> _SELECTED EXTRACT_:
Introduction
Deepseek recently published a paper titled mHC: Manifold-Constrained Hyper-Connections where they fix training instabilities introduced by the Hyper-Connections paper by constraining the weight matrices to be doubly stochastic, i.e., elements of the Birkhoff polytope. The crux is that, to prevent the activations and gradients from blowing up, the residual transform $A_l$ in the following residual block for Hyper-Connections has to be non-expansive.
$$\begin{equation} x_{l+1} = A_l x_l + B_l^T f(C_l x_l, W_l) \end{equation}$$The instability problem becomes clearer when we recursively extend hyper-connections to multiple layers,
$$\begin{equation} x_{L} = \left(\prod_{i=1}^{L-l} A_{L-i}\right) x_l + \sum_{i=l}^{L-1} \left( \prod_{j=1}^{L-1-i} A_{L-j} \right) B_i^T f(C_i x_i, W_i) \end{equation}$$where $L$ and $l$ are indices for a deeper and a shallower layer, respectively. If $\| A_l \|_{2 \to 2} > 1$, then the product $\| \prod_{i=1}^{L-l} A_{L-i} \|_{2 \to 2}$ explodes.
The obvious fix is to simply constrain $A_l$ such that $\| A_l \|_{2 \to 2} \leq 1$. Any subset of the spectral ball of radius 1 works so long as we can form at least a semigroup under matrix multiplication. We could, for example, constrain $A_l$ to be orthogonal, or cap the eigenvalues by 1 as in Section 2 of Rethinking Maximal Update Parametrization: Steepest Descent on the Spectral Ball. Deepseek chose to constrain $A_l$ to be a doubly stochastic matrix, which guarantees $\| A_l \|_{2 \to 2} \leq 1$ by the Perron-Frobenius theorem (but some direction(s) may be contractive).

> _RECORDED DATA_:
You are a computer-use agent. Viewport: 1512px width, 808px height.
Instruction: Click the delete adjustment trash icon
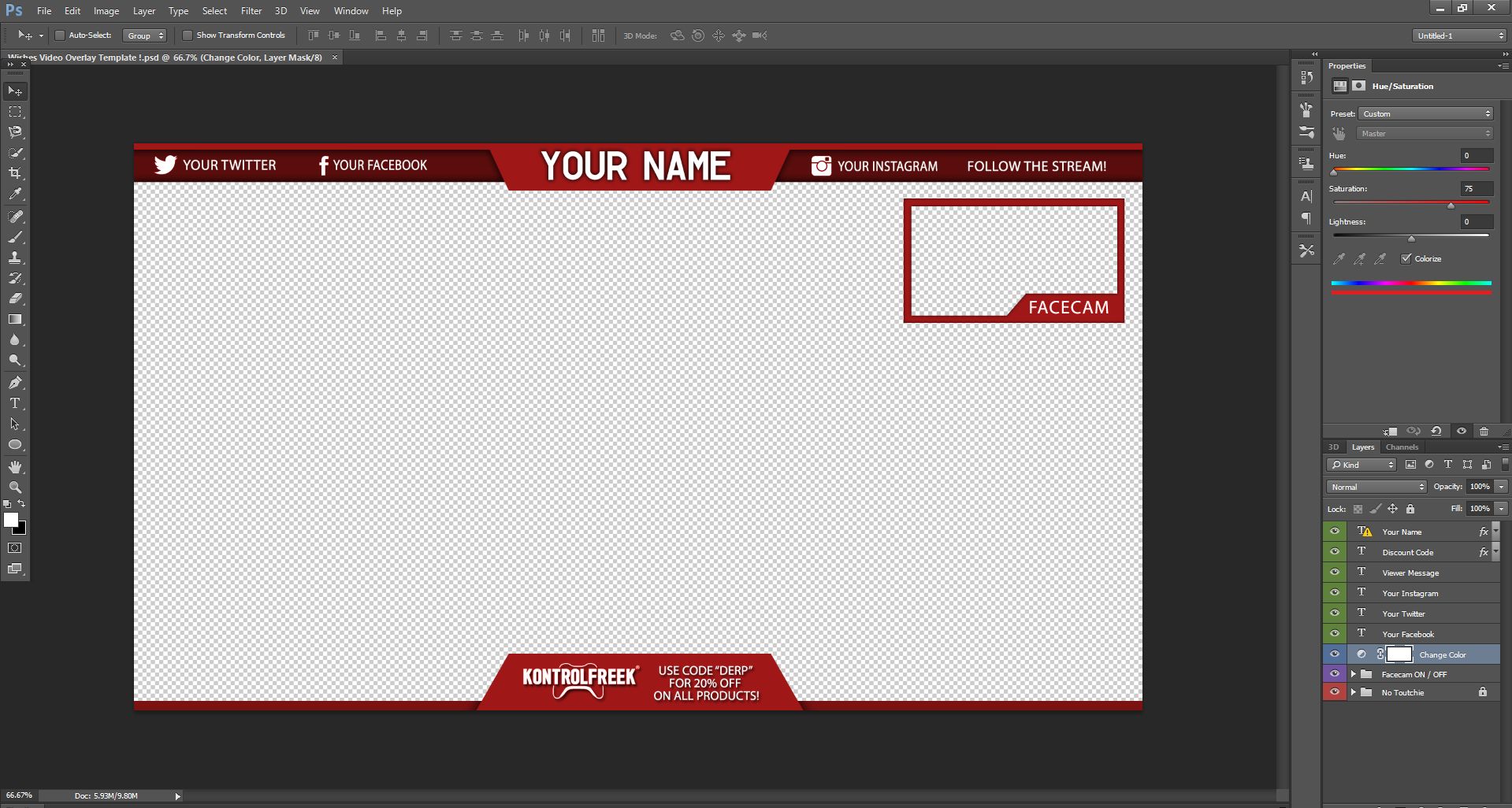pyautogui.click(x=1484, y=432)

> _WHAT IS ASKED_:
**1.** In the introduction on Hyper-Connections, what kind of matrix did Deepseek constrain the residual transform to be?
**2.** Continue the introduction on Hyper-Connections from its last sentence.
You won't need the lines to do any of this.

> _ANSWER LIST_:
**1.** A doubly stochastic matrix.

**2.**
Oddly enough, despite having “manifold” in the title, they do not actually perform optimization on the Birkhoff polytope nor is it even a manifold. This polytope has “boundaries” and “corners” where we no longer have tangent spaces, but rather tangent cones. They do prevent $A_l$ from landing on the boundaries by exponentiating the entries before projecting onto the Birkhoff polytope using the Sinkhorn-Knopp operator–and the interior of the Birkhoff polytope is indeed a manifold. But even then, they do not use any properties of this manifold!
Here, we derive an optimizer that actually performs steepest descent on the Birkhoff polytope equipped with the spectral norm, using the dual ascent framework from Ponder: Rethinking Maximal Update Parametrization: Steepest Descent on Finsler-Structured (Matrix) Geometries via Dual Ascent.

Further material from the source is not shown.